Riceviamo e pubblichiamo da Mario Bailo, sindaco di Vidor:
“La Giunta Comunale di Vidor ha deliberato di presentare ricorso alla Commissione per l’accesso ai documenti amministrativi presso la Presidenza del Consiglio dei Ministri, ai sensi dell’art. 25, comma 4, della Legge n. 241/1990, avverso il provvedimento di diniego prot. n. 5942/2026 del 30 aprile 2026 emesso dall’Autorità di bacino distrettuale delle Alpi Orientali.
Il ricorso — condiviso e sottoscritto anche dai Comuni di Crocetta del Montello e Moriago della Battaglia — verrà formalmente depositato la settimana prossima.
In data 20 marzo 2026, i tre Comuni avevano presentato formale istanza di accesso agli atti, ai sensi degli artt. 22 e ss. della L. 241/1990, all’Autorità di bacino distrettuale delle Alpi Orientali per ottenere copia della documentazione tecnica e progettuale relativa al progetto denominato “Casse di espansione per le piene del fiume Piave in corrispondenza delle Grave di Ciano” — un’opera che interessa i nostri territori comunali e che avrà un impatto significativo sul nostro ambiente, sul paesaggio e sulla sicurezza delle nostre comunità.
L’Autorità di bacino ha risposto negando integralmente l’accesso, adducendo motivazioni che riteniamo palesemente infondate e lesive delle prerogative istituzionali dei Comuni: la presunta mancanza di un interesse qualificato, la natura infra-procedimentale del Progetto di Fattibilità Tecnica ed Economica e l’opposizione del raggruppamento di progettisti che rivendica la tutela del proprio know-how.
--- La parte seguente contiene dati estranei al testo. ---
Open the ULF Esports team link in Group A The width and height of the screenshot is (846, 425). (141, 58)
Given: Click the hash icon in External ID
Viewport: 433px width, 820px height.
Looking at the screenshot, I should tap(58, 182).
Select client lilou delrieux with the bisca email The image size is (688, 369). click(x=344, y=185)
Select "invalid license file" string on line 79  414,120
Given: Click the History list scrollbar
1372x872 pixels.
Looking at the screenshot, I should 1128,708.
Le parole del sindaco Mario Bailo: “Questa Amministrazione non può e non vuole restare in silenzio di fronte a un provvedimento che nega ai Comuni il diritto di conoscere un progetto che trasformerà profondamente il nostro territorio. Come Sindaco ho il dovere di tutelare i cittadini di Vidor e di garantire che le scelte che li riguardano vengano adottate con la massima trasparenza. Siamo enti pubblici responsabili della cura del territorio e della sicurezza delle nostre comunità: negare a noi l’accesso alla documentazione progettuale significa impedirci di svolgere le funzioni che la legge ci attribuisce. Insieme ai colleghi Sindaci di Crocetta del Montello e Moriago della Battaglia abbiamo deciso di non accettare questo diniego e di difendere nelle sedi competenti il nostro diritto all’informazione e alla partecipazione”.
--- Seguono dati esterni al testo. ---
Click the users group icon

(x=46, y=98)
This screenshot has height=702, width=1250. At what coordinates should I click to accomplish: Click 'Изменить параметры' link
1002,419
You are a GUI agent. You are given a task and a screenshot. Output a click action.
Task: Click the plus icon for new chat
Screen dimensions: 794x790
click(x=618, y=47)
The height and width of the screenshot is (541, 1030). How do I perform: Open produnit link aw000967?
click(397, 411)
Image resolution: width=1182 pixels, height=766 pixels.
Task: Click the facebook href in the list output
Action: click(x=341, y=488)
Il ricorso da presentare alla Commissione per l’accesso ai documenti amministrativi evidenzia tre profili di illegittimità del diniego. In primo luogo, i Comuni sono pienamente legittimati all’accesso in quanto titolari di un interesse diretto, concreto e attuale: il progetto insiste direttamente sui loro territori e incide sulle funzioni di governo, pianificazione e tutela dell’ambiente loro attribuite dalla legge. In secondo luogo, la natura infra-procedimentale di un atto non costituisce, ai sensi dell’art. 22 della L. 241/1990 né secondo la consolidata giurisprudenza amministrativa, alcuna causa di esclusione dal diritto di accesso. In terzo luogo, l’Autorità resistente ha omesso qualsiasi bilanciamento tra l’interesse alla riservatezza del contraente privato e il diritto all’accesso difensivo dei Comuni, garantito in ogni caso dall’art. 24, comma 7, della L. 241/1990 quando la conoscenza degli atti è necessaria per curare o difendere interessi giuridici pubblici.
Appare inoltre contraddittorio che la stessa Autorità che nega l’accesso ai documenti abbia contestualmente annunciato un “incontro informativo utile al confronto”: un confronto leale e costruttivo presuppone la parità informativa tra le parti.
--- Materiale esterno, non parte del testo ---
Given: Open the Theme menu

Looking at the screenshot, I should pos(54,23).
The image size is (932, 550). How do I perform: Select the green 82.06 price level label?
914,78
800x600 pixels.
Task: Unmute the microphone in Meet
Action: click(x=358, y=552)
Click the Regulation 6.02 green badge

Senza la conoscenza degli atti progettuali, i Comuni non sarebbero in grado di partecipare in modo consapevole ad alcun tavolo di discussione.
Con il deposito del ricorso previsto per la settimana prossima, i tre Comuni chiederanno alla Commissione di dichiarare l’illegittimità del diniego e di invitare l’Autorità di bacino a consentire l’accesso integrale alla documentazione richiesta. La decisione assunta oggi (ieri ndr) dalla Giunta di Vidor è un segnale politico preciso: continueremo a percorrere tutte le strade legalmente disponibili per garantire ai nostri cittadini il diritto alla trasparenza e alla partecipazione nelle decisioni che riguardano il loro territorio”.